Indeed, finding a solution to the situation seems reasonably simple - there should be a simple land swap. And from time to time, the politicians on both side of the border appear close to reaching a deal.

But each time the issue gets mired in local politics. Last week, the efforts of India's ruling Congress party to pass a land deal regarding the border, was squashed by the country's main opposition. The Bharatiya Janata Party claims a swap would “give” 10,000 acres of land to Bangladesh.

Diptiman Sengupta, an activist who heads the so-called enclave exchange committee, says he believes there is no political will. As a result, the people of the enclaves were being refused their right to a “motherland”.

“[The politicians] don't want to resolve the issue,” he said. “If they wanted to, the government could arrange something.

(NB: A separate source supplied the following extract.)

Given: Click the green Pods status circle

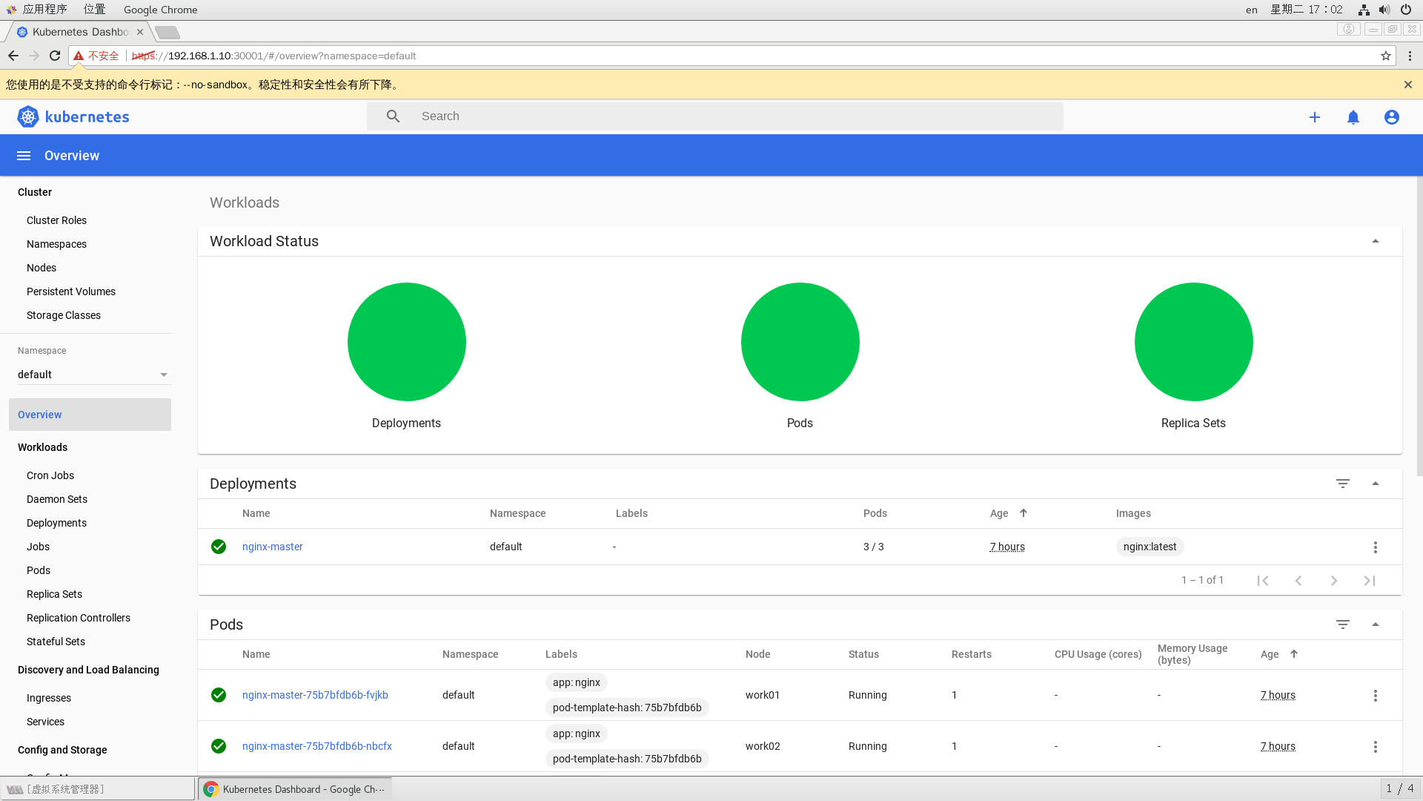Looking at the screenshot, I should coord(800,342).
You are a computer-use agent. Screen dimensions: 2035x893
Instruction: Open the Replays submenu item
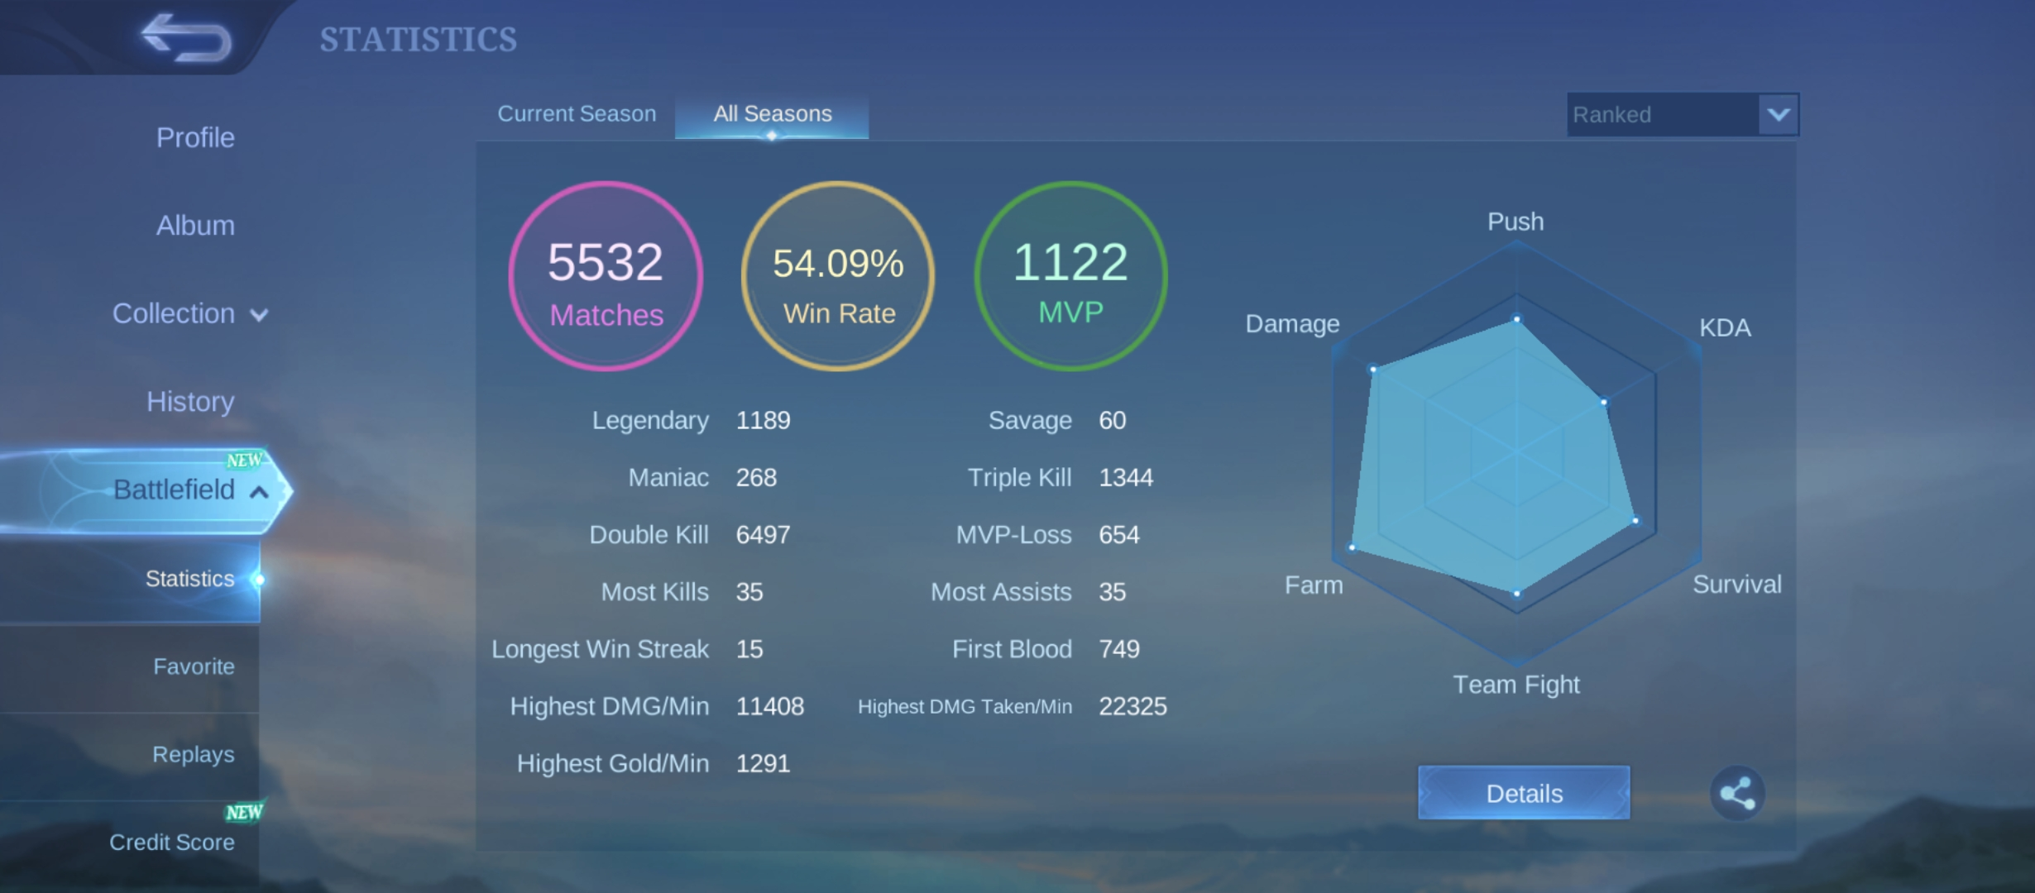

It could happen at any time.”

Udayan Guha is a regional politician with the All India Forward Bloc, a left-wing party and whose constituency contains several enclaves.

He said the chief minister of the state of West Bengal, Mamata Banerjee, was opposed to a land swap because she feared of being accused by her opponents of “further dividing Bengal” - a reference to the partition of Bengal in 1947, with half becoming East Pakistan and subsequently Bangladesh.

“They don't know anything about the problems of the people of the enclave,' he sighed, seated in is office in the town of Dinhata. ”They don't have any experience of what it is like for these people.“

Border disorder: A history of the enclaves

Legend has it that the enclaves were created when two chess-playing royals gambled away villages from their kingdoms.

But Brendan Whyte, a historian at the National Library of Australia who has studied the enclaves extensively, is among those who say their existence has its roots in  18th-century fighting between the kingdom of Cooch Behar and the Mughal Empire.

He says that while an agreement in 1713 laid out the boundaries, some warlords in Mughal territory remained loyal to Cooch Behar and vice versa, leading to the enclaves.